Render the records from the line containing "You are a GUI" through the end as a Markdown table with columns Row and Line, one non-blank line per row and the pictures left out.

## Click-target records:

________

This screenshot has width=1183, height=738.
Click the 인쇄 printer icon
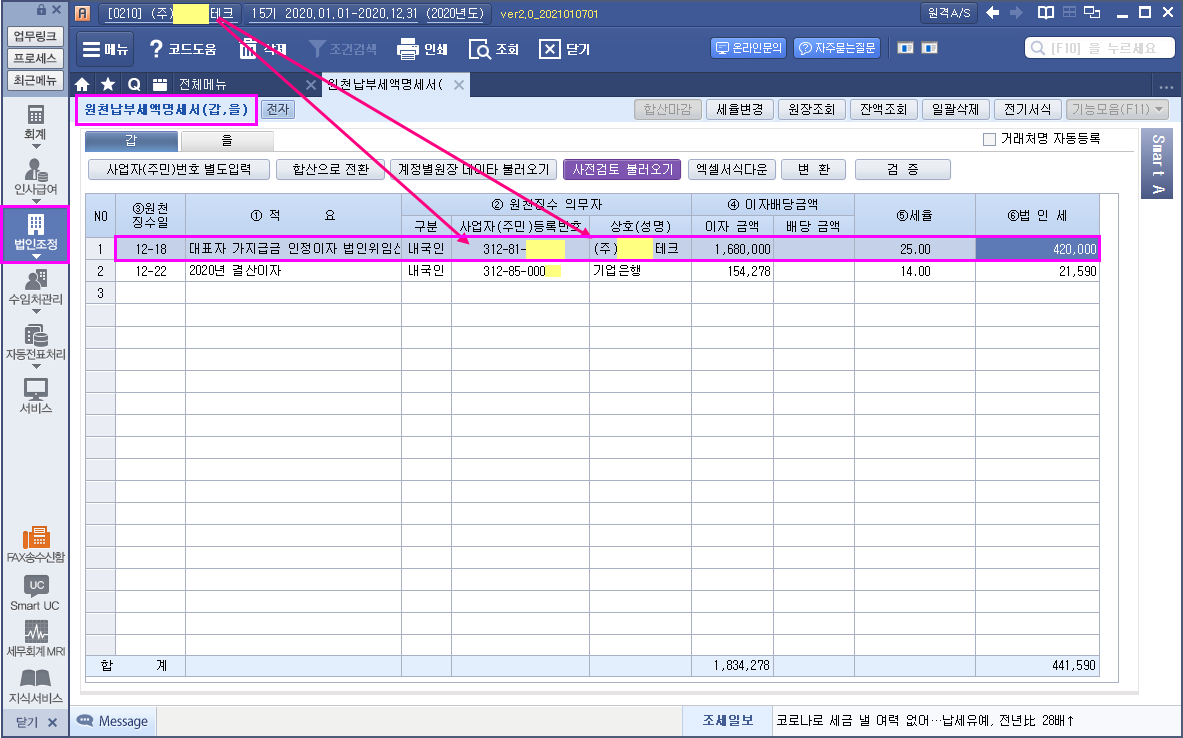click(407, 49)
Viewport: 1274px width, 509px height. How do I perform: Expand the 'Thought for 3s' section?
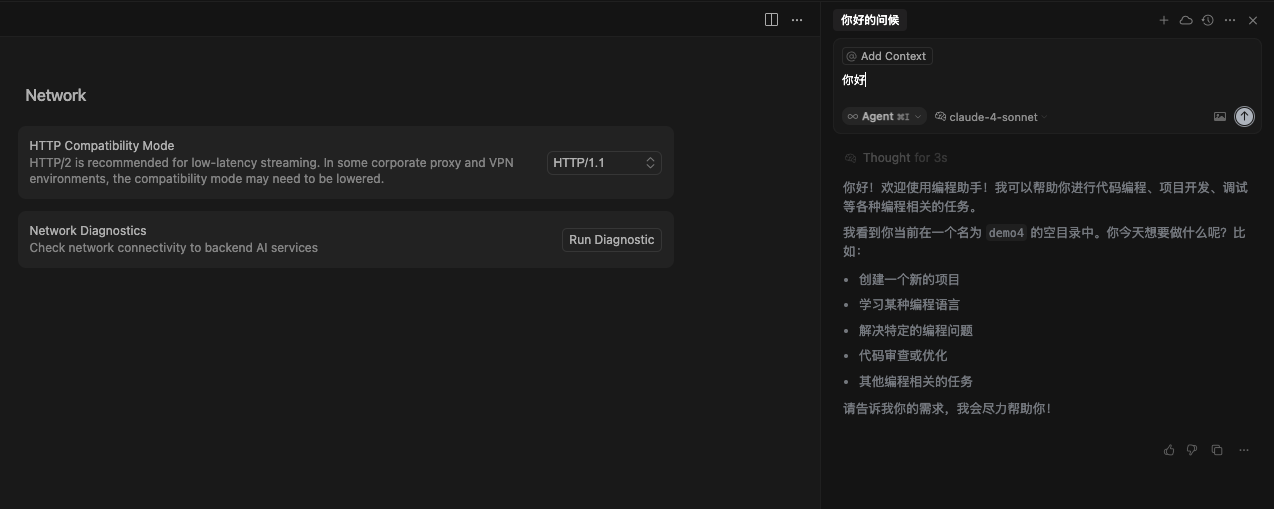(x=895, y=158)
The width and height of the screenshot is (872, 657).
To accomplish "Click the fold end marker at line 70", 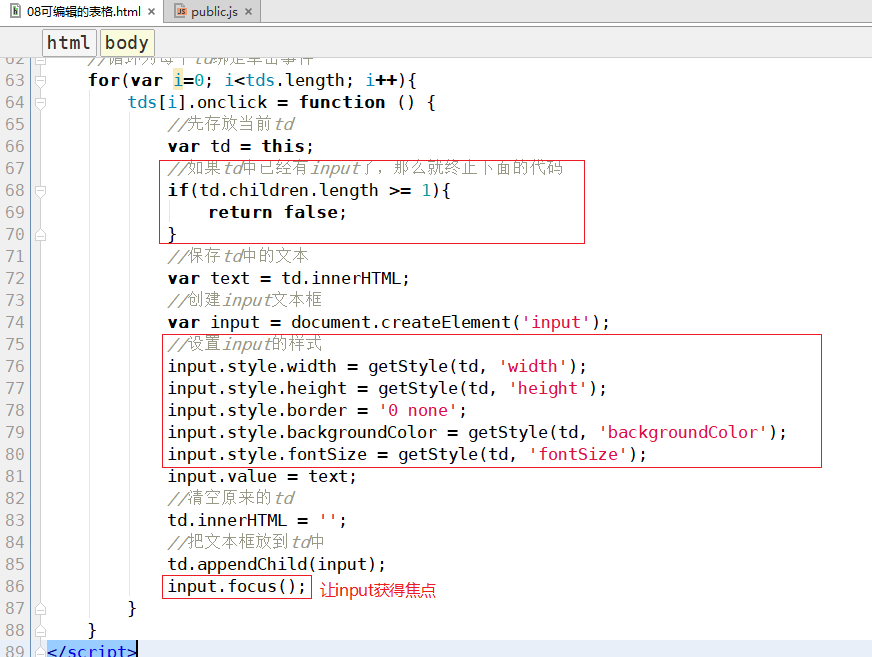I will (41, 234).
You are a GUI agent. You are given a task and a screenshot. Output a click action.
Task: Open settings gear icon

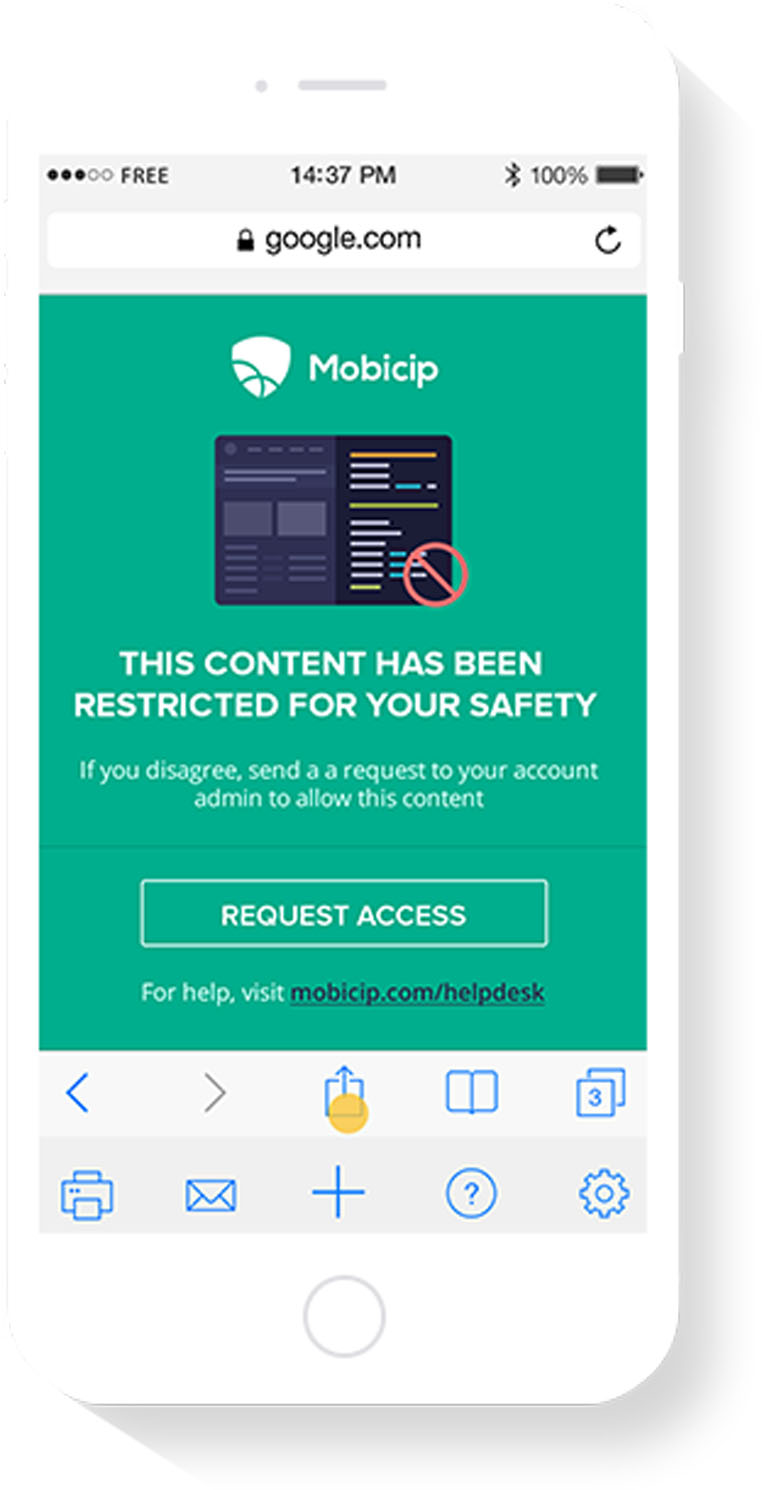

________

## ANSWER TO THE TASK:
| Row | Line |
|---|---|
| 1 | You are a GUI agent. You are given a task and a screenshot. Output a click action. |
| 2 | Task: Open settings gear icon |